Take the entries below and reproduce them word for word.

==== Material for this exercise

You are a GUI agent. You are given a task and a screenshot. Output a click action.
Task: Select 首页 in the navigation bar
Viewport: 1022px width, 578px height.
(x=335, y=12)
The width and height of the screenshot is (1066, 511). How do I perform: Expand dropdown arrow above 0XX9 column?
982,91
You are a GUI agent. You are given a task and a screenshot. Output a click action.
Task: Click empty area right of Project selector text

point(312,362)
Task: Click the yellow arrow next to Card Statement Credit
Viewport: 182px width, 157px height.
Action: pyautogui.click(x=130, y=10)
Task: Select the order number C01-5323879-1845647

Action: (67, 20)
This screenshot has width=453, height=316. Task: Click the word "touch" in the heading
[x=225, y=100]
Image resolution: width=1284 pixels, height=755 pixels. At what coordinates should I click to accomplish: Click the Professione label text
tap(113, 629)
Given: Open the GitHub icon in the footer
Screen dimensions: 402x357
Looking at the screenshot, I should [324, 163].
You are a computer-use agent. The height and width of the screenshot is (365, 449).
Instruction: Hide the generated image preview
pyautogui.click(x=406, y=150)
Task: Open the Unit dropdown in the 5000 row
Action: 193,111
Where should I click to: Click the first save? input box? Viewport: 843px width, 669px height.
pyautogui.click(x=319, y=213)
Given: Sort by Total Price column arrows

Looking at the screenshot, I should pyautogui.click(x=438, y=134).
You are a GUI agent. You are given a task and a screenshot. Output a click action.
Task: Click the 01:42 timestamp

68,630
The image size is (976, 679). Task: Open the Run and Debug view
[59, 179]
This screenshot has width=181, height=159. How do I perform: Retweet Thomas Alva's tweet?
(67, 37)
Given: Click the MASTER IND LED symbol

========

** Written answer **
You are a GUI agent. You are given a task and a screenshot. Output a click action.
Task: Select 首页 in the navigation bar
Viewport: 1022px width, 578px height.
(x=335, y=12)
The width and height of the screenshot is (1066, 511). How do I perform: Expand dropdown arrow above 0XX9 column?
982,91
You are a GUI agent. You are given a task and a screenshot. Output a click action.
Task: Click empty area right of Project selector text

point(312,362)
Task: Click the yellow arrow next to Card Statement Credit
Viewport: 182px width, 157px height.
Action: pyautogui.click(x=130, y=10)
Task: Select the order number C01-5323879-1845647

Action: (67, 20)
This screenshot has width=453, height=316. Task: Click the word "touch" in the heading
[x=225, y=100]
Image resolution: width=1284 pixels, height=755 pixels. At what coordinates should I click to accomplish: Click the Professione label text
tap(113, 629)
Given: Open the GitHub icon in the footer
Screen dimensions: 402x357
Looking at the screenshot, I should [324, 163].
You are a computer-use agent. The height and width of the screenshot is (365, 449).
Instruction: Hide the generated image preview
pyautogui.click(x=406, y=150)
Task: Open the Unit dropdown in the 5000 row
Action: 193,111
Where should I click to: Click the first save? input box? Viewport: 843px width, 669px height.
pyautogui.click(x=319, y=213)
Given: Sort by Total Price column arrows

Looking at the screenshot, I should pyautogui.click(x=438, y=134).
You are a GUI agent. You are given a task and a screenshot. Output a click action.
Task: Click the 01:42 timestamp

68,630
The image size is (976, 679). Task: Open the Run and Debug view
[59, 179]
This screenshot has width=181, height=159. How do I perform: Retweet Thomas Alva's tweet?
(67, 37)
Given: Click the MASTER IND LED symbol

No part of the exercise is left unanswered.